### PROVIDED ENTRIES:
····················

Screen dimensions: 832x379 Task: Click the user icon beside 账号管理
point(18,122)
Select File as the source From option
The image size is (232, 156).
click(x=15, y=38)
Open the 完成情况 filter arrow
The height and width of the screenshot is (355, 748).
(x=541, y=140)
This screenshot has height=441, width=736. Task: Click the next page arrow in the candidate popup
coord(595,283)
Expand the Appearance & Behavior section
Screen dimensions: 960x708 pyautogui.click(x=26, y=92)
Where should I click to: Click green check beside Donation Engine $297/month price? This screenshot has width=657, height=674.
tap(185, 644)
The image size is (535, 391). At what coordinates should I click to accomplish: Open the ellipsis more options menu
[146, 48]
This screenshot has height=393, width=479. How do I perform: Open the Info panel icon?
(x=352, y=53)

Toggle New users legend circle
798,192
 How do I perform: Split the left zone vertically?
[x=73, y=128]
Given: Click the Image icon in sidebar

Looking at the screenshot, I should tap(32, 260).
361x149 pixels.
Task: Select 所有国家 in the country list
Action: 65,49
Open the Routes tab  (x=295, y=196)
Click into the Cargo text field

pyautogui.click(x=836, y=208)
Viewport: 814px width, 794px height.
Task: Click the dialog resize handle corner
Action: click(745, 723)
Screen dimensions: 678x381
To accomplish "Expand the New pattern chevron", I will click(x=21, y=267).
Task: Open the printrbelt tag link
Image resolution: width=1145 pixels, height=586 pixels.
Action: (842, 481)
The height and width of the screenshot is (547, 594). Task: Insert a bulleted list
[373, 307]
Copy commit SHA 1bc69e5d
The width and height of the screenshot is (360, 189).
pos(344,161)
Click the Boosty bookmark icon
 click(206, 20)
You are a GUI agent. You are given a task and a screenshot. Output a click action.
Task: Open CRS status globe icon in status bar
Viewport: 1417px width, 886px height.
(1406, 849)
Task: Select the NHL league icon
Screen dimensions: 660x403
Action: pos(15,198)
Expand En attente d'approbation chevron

····················

### PROBLEM STATEMENT:
Only lines holding the word "chevron" belong in the answer; copy each one from the material.

### RESPONSE BOX:
To accomplish "Expand the New pattern chevron", I will click(x=21, y=267).
Expand En attente d'approbation chevron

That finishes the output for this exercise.